Every service is an extension under extensions/services/<id>/ with:

  • manifest.yaml — Service contract (id, port, health endpoint, category, GPU backends, dependencies, features)
  • compose.yaml — Docker Compose service definition (optional; core services live in docker-compose.base.yml)
  • compose.{nvidia,amd}.yaml — GPU-specific overlays
  • Dockerfile — Custom image build (if needed)

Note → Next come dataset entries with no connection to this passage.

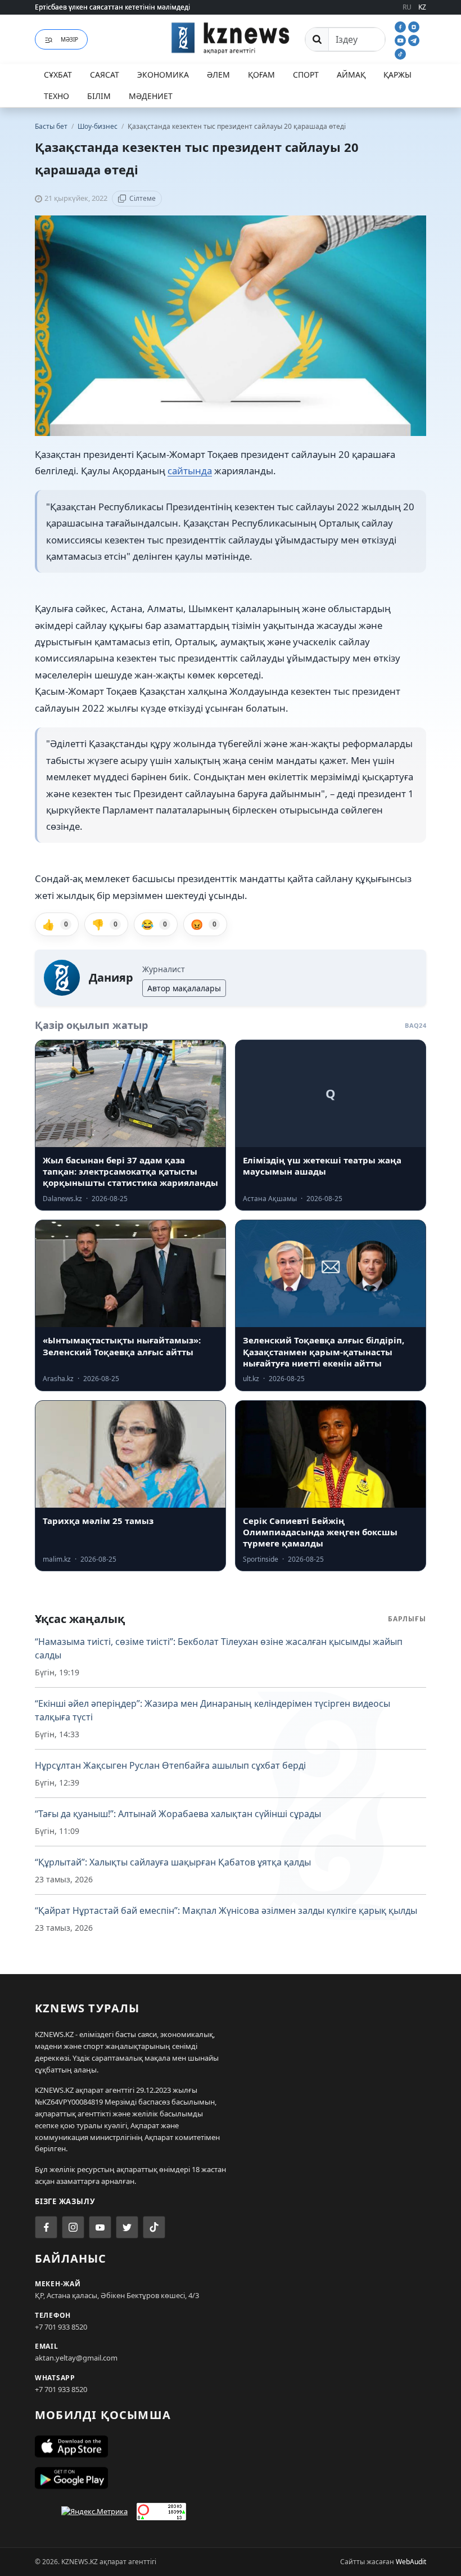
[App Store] (230, 2446)
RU (407, 7)
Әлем (218, 74)
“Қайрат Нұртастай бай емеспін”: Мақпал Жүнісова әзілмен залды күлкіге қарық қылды (226, 1910)
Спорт (306, 74)
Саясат (104, 74)
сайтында (190, 470)
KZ (422, 7)
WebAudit (411, 2561)
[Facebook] (401, 26)
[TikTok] (400, 53)
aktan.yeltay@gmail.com (76, 2358)
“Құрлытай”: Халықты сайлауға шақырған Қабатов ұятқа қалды (173, 1862)
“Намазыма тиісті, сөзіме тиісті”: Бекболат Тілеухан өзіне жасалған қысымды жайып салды (219, 1648)
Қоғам (261, 74)
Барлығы (407, 1619)
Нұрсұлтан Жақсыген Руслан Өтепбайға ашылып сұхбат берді (170, 1765)
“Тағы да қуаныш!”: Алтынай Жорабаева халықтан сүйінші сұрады (178, 1814)
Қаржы (397, 74)
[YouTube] (401, 39)
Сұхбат (58, 74)
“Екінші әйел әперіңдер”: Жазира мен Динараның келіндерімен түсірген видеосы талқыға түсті (212, 1710)
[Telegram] (413, 39)
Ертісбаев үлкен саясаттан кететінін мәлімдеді (112, 7)
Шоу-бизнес (98, 126)
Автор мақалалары (184, 988)
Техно (56, 96)
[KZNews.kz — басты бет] (230, 37)
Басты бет (51, 126)
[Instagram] (413, 26)
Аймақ (351, 74)
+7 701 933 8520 (61, 2327)
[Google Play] (230, 2478)
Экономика (163, 74)
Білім (99, 96)
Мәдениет (151, 96)
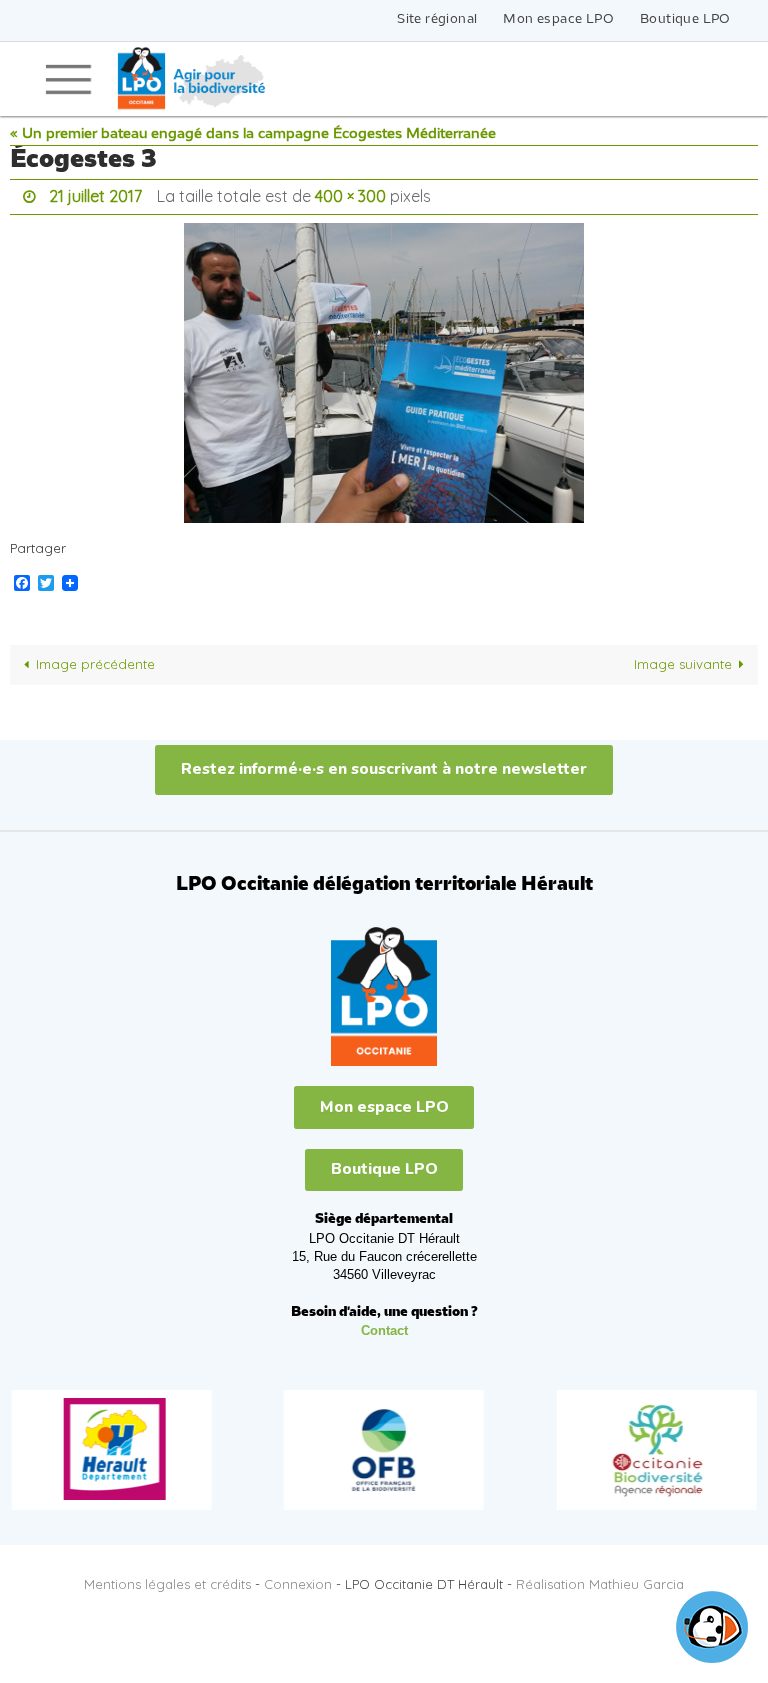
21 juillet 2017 (95, 194)
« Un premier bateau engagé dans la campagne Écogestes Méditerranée (253, 134)
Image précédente (95, 659)
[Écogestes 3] (384, 367)
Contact (384, 1325)
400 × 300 (350, 194)
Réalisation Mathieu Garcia (600, 1579)
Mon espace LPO (558, 19)
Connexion (298, 1579)
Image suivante (683, 659)
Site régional (437, 19)
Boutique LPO (685, 19)
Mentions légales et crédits (167, 1579)
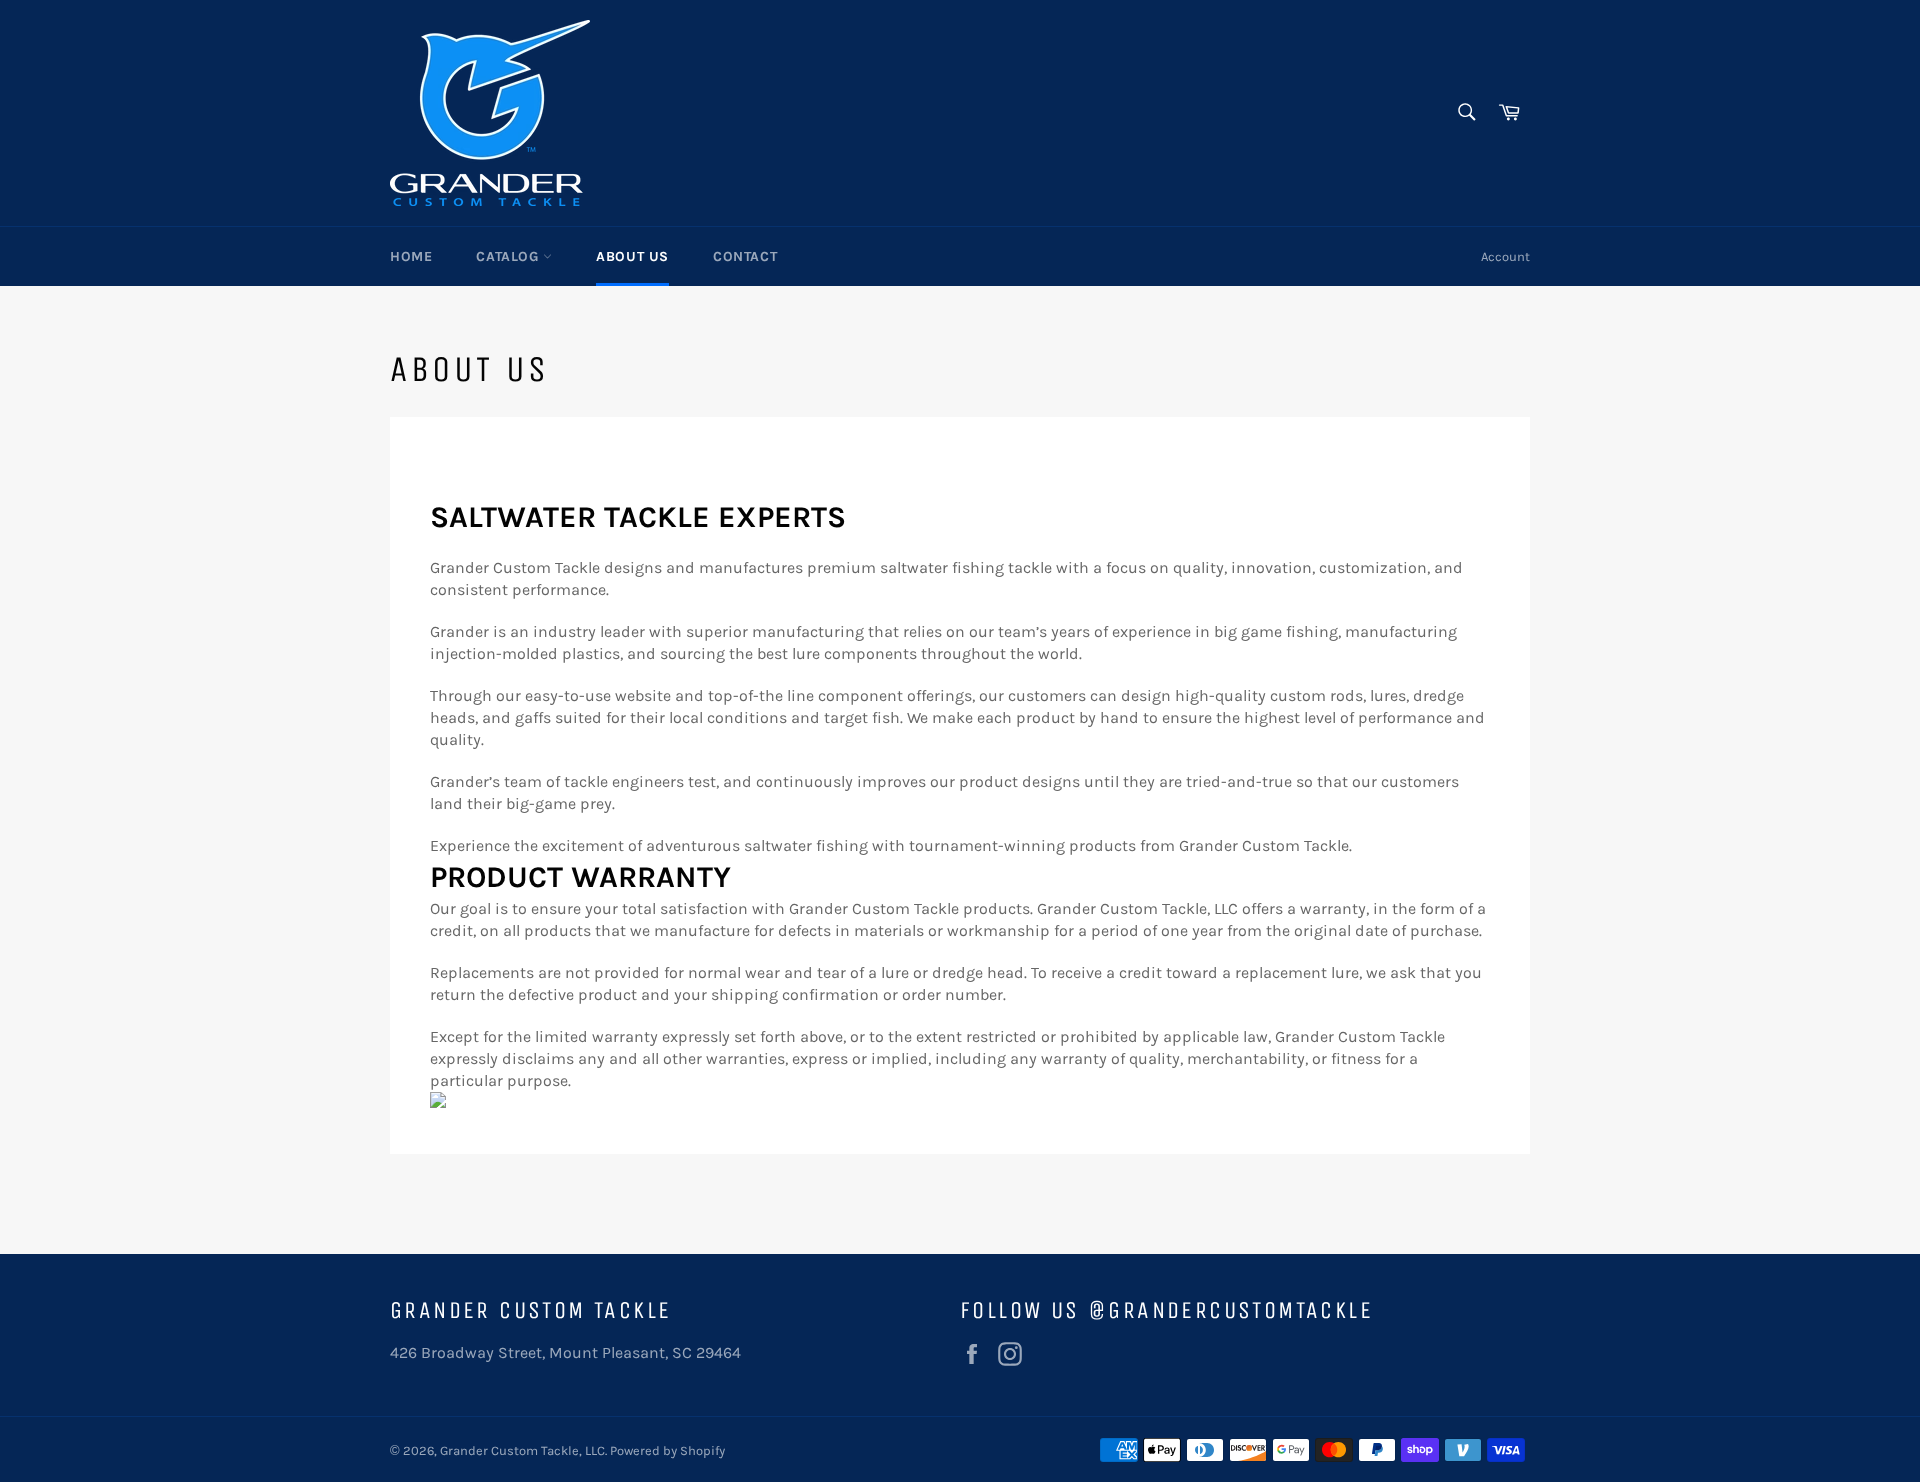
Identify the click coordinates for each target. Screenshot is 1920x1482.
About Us (632, 256)
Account (1505, 256)
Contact (745, 256)
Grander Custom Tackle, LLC (522, 1450)
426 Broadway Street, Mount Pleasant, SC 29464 (565, 1352)
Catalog (509, 256)
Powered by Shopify (667, 1450)
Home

The manifest schema is enforced by extensions/schema/service-manifest.v1.json. The service registry library (lib/service-registry.sh) provides lookup functions for the CLI and installer.

CI/CD

Workflow Purpose
test-linux.yml Integration suite: smoke, manifests, health, BATS, tier map, contracts
matrix-smoke.yml Multi-distro smoke (Ubuntu, Debian, Fedora, Arch, openSUSE)
validate-compose.yml Docker Compose file validation
validate-env.yml Environment variable schema validation
dashboard.yml Dashboard build and lint
lint-shell.yml ShellCheck on all .sh files
lint-python.yml Python linting (ruff, black)
type-check-python.yml Python type checking (mypy)
secret-scan.yml GitLeaks secret detection
lint-powershell.yml PowerShell linting for Windows installer

Design Principles

Priority when principles conflict: Let It Crash > KISS > Pure Functions > SOLID

  • Let It Crash: No broad catches, no silent swallowing. Errors propagate visibly. Bash uses set -euo pipefail everywhere.
  • KISS: Readable over clever. One function, one job. No premature abstraction.
  • Pure Functions: Installer libraries (installers/lib/) are the pure functional core; phases are the imperative shell.
  • SOLID: Extend via config/data (manifests, backend JSON), not code modification.